Items from a data source:
Content starts

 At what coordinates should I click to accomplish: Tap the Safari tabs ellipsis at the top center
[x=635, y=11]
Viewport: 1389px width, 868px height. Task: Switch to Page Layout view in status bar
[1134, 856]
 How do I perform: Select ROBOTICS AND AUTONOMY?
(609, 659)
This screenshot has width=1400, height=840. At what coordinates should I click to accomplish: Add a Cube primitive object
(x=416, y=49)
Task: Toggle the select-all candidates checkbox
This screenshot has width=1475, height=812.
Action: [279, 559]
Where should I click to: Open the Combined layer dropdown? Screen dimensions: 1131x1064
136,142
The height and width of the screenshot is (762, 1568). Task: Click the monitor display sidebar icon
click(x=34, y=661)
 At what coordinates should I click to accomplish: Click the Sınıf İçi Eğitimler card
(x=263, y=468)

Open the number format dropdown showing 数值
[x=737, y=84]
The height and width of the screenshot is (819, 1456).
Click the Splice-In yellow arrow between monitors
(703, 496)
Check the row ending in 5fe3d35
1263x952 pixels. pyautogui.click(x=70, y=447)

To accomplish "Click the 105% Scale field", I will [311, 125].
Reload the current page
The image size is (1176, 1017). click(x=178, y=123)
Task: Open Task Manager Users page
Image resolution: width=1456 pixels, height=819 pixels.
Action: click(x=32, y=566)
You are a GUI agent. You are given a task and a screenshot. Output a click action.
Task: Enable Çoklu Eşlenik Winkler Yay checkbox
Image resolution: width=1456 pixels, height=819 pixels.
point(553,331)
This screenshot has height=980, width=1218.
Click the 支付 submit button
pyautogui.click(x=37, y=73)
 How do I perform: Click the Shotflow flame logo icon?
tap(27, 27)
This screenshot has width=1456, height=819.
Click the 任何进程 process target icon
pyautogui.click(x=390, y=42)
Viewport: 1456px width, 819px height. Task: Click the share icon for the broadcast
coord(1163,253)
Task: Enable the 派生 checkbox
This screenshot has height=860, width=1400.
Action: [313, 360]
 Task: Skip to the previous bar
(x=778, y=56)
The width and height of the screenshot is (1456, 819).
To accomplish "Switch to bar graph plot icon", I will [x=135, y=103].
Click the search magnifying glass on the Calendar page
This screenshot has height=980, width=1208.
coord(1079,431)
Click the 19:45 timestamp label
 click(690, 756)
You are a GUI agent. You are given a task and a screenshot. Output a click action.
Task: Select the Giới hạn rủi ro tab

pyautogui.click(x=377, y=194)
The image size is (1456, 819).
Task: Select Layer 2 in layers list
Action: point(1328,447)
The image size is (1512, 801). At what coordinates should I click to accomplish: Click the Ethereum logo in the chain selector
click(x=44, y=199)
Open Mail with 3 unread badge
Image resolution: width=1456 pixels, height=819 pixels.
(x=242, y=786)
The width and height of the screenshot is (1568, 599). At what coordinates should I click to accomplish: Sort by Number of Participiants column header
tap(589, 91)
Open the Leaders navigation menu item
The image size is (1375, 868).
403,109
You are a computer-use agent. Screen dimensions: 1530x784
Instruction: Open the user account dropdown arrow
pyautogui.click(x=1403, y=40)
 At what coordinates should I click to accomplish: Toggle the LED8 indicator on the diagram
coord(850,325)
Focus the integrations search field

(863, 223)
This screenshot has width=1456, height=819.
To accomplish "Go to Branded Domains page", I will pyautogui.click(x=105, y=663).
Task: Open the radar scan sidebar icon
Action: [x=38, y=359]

Content ends

**Your assignment:** Go through the records above and return each line in which the word "Enable" occurs.

**Task output:**
Task: Enable Çoklu Eşlenik Winkler Yay checkbox
Task: Enable the 派生 checkbox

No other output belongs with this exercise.